BY Elyssa Goodman, February 15, 2020

©Matthew Pillsbury, Winged Victory, the Louvre, 2008. Courtesy Edwynn Houk Gallery

There is no mistaking the grandeur in a Matthew Pillsbury photograph. Façades like the ornate metal and glasswork atop Paris’s Grand Palais des Glaces or the stone passage in which Winged Victory resides at the Louvre are captured in intricate detail with exposures often surpassing an hour. Every building in the skyline, every architectural detail in a museum, is visible to the eye, while bodies rush by in a blur. 

This show encompassed work from other series – Screen Lives, Time Frame, and Sanctuary, the oldest dating back to 2008 – some in black and white, others in color, along with his newest photographs from 2019. With these latest images, produced in the Jewel Changi Airport, Gardens by the Bay, and Marina Bay Sands Hotel, all in Singapore,  Pillsbury turns his eye to the future. It’s as if he’s asking what it will be like if the environment surrenders to superstructures and the only way we can see natural phenomena is if it’s reconstructed indoors. 

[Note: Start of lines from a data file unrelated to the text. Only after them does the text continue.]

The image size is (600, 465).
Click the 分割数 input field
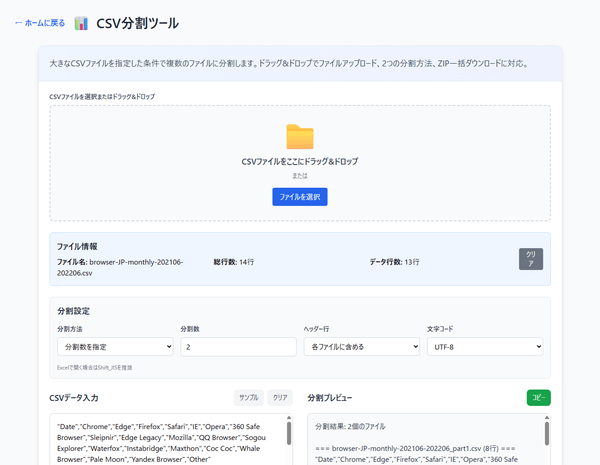238,346
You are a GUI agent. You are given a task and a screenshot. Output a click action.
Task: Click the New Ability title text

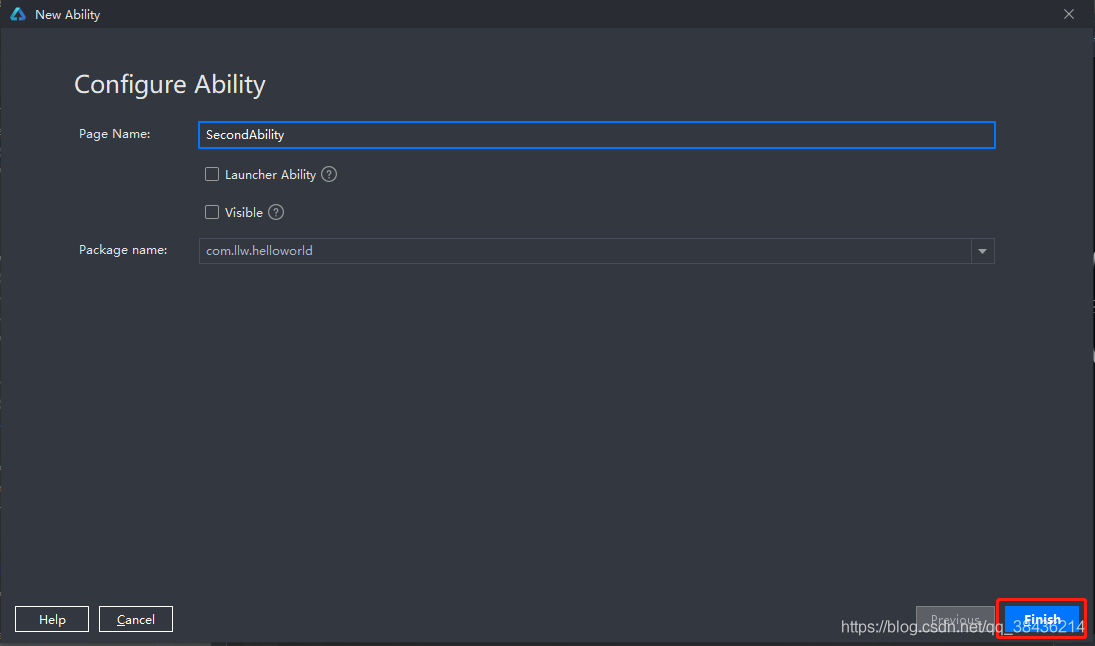(x=67, y=15)
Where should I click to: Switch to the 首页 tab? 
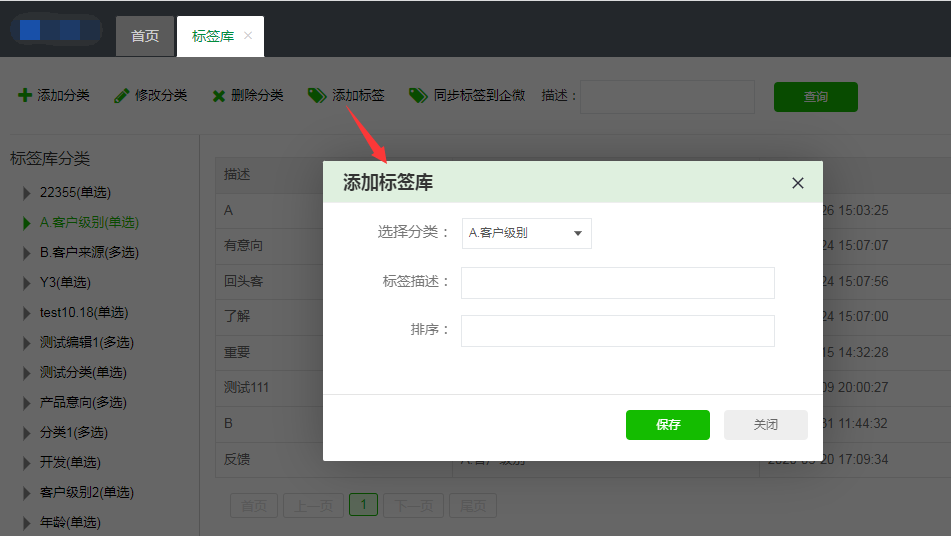(x=145, y=36)
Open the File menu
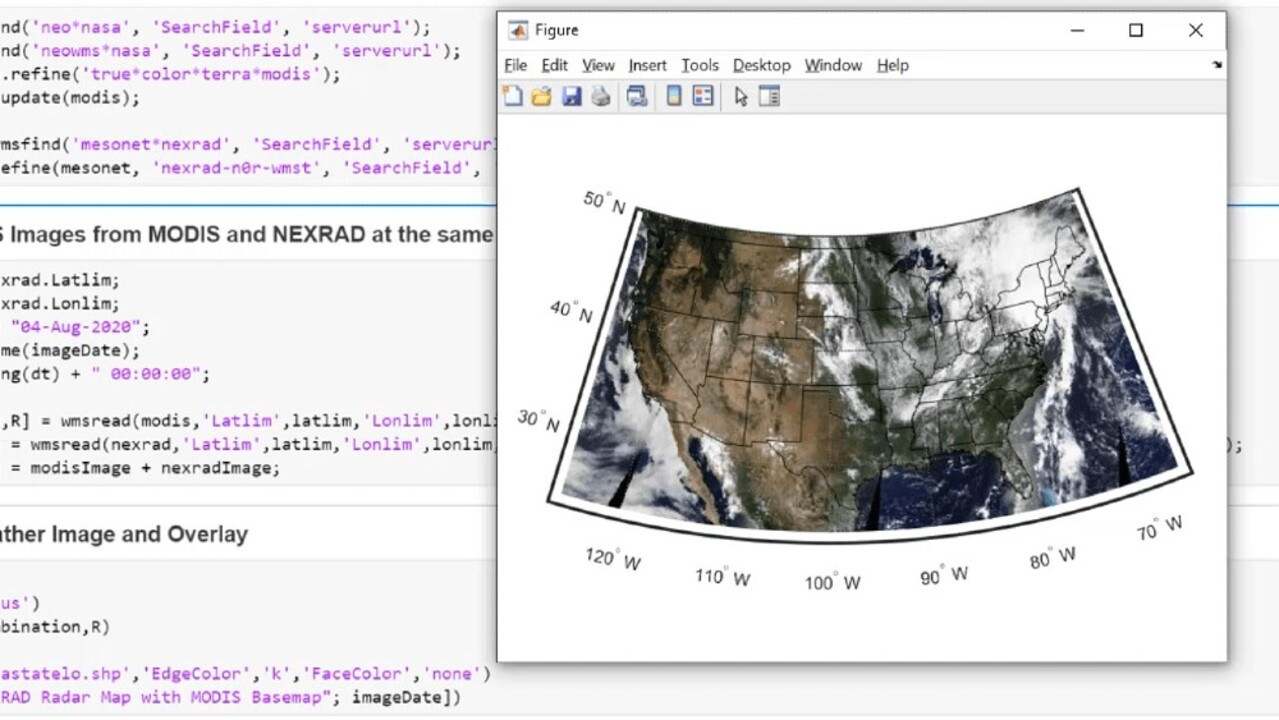The image size is (1279, 720). 515,65
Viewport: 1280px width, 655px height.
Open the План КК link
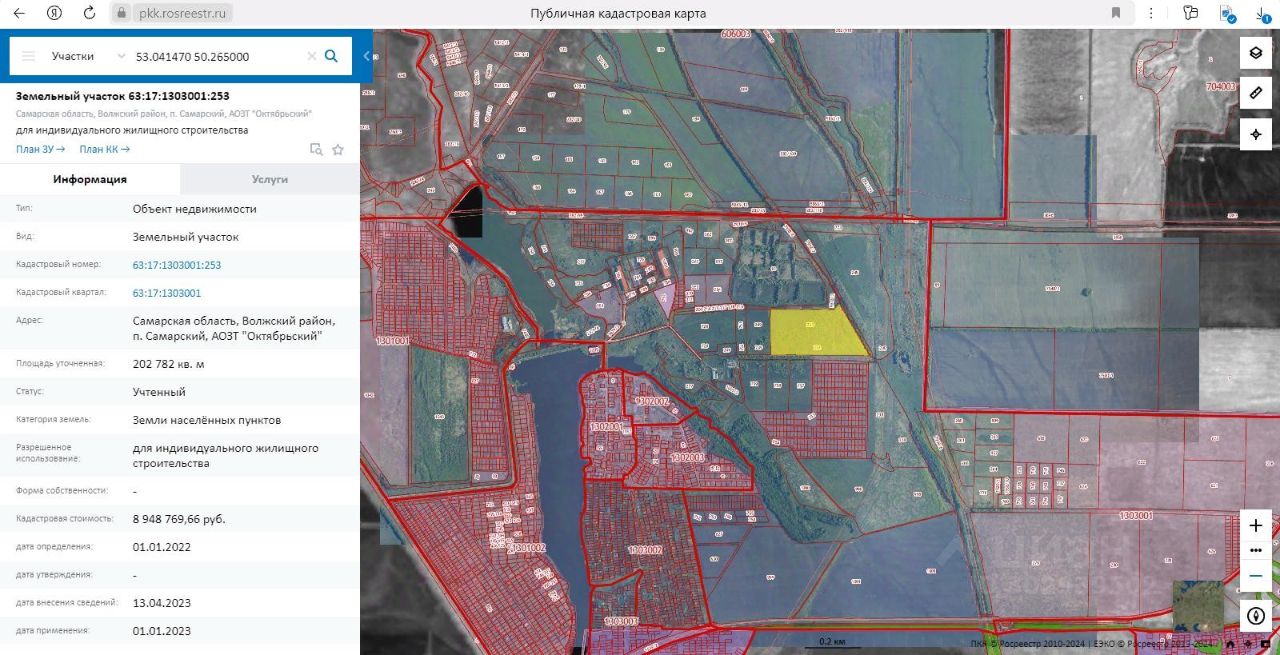105,149
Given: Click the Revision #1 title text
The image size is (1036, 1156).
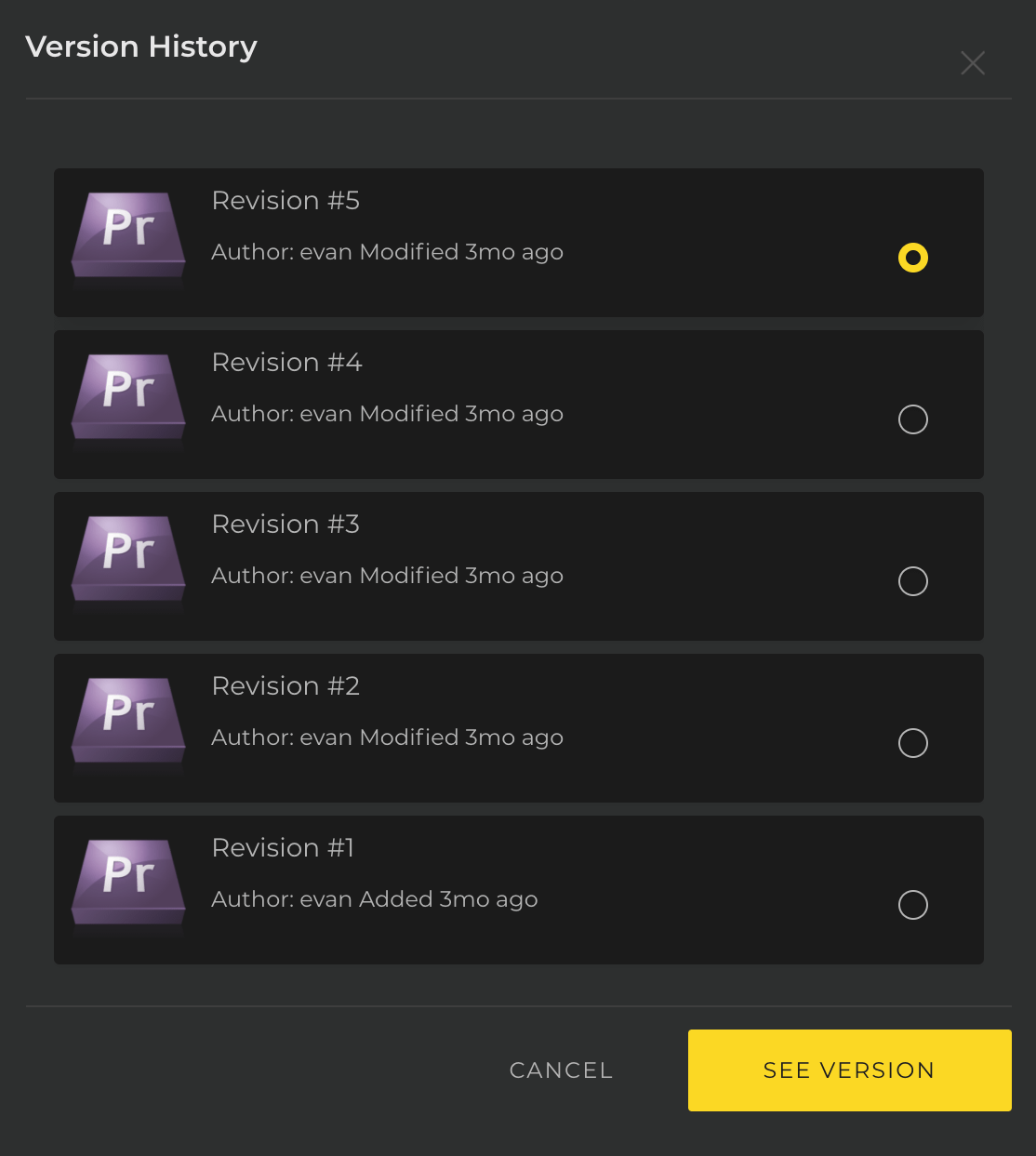Looking at the screenshot, I should coord(283,848).
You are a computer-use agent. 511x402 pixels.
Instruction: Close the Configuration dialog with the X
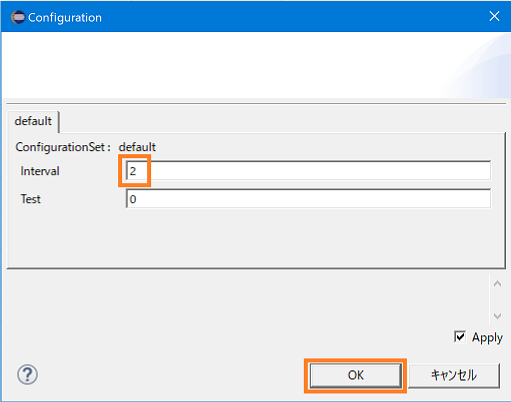(x=494, y=16)
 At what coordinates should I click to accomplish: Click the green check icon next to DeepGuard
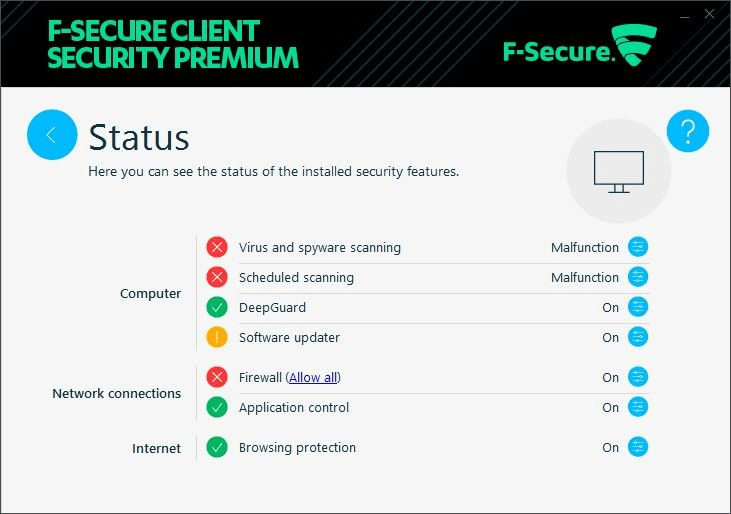pyautogui.click(x=217, y=307)
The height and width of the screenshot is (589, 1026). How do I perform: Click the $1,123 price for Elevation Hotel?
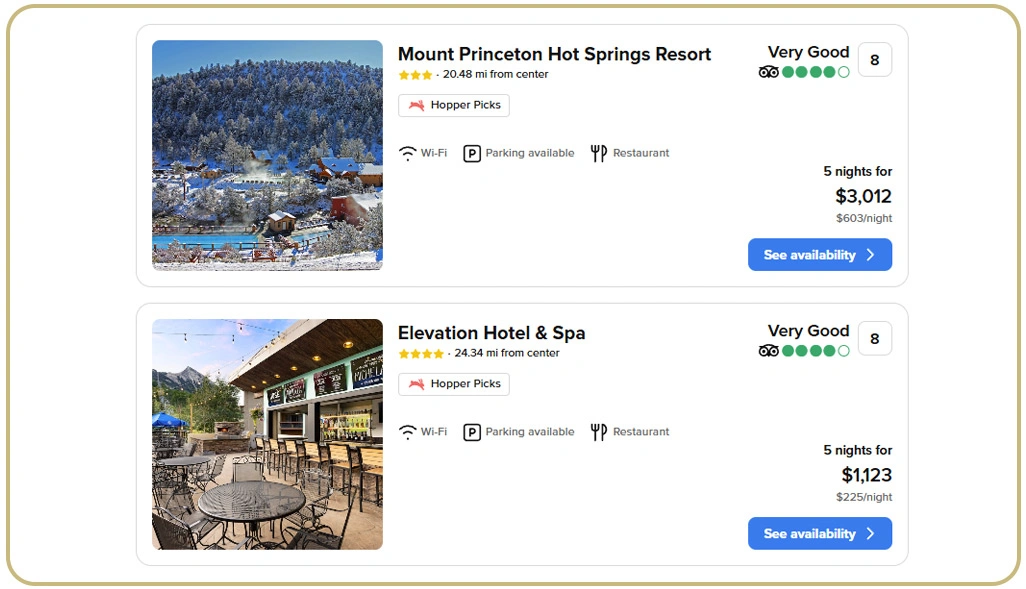click(866, 475)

While this is a worthwhile question, his photographs raise another: why these places in particular? The photographs in this show captured chic urban destinations – Paris, Brooklyn, Tokyo, Hong Kong, Manhattan – in order, as the gallery’s press release says, to remind us of our transience, the way our existence is constantly changing. But time speeds by not only in expensive tourist locales, fine restaurants, hotels, and museums. It’s obvious when looking at the work that part of the human experience is missing, a part that doesn’t take place in luxurious settings.

Given his artistic practice, what would a Pillsbury photograph look like if it were made in Flint, Michigan, where lines of people wait for bottled water, for example? Or on a block in San Francisco’s Tenderloin? No stranger to social commentary – Pillsbury famously made an image of the Women’s March in 2017, a sea of bright pink whirring under the Washington Monument – he has the wherewithal to create work that could touch on places more diversified and issues more encompassing than the flow of time in stylish urban areas.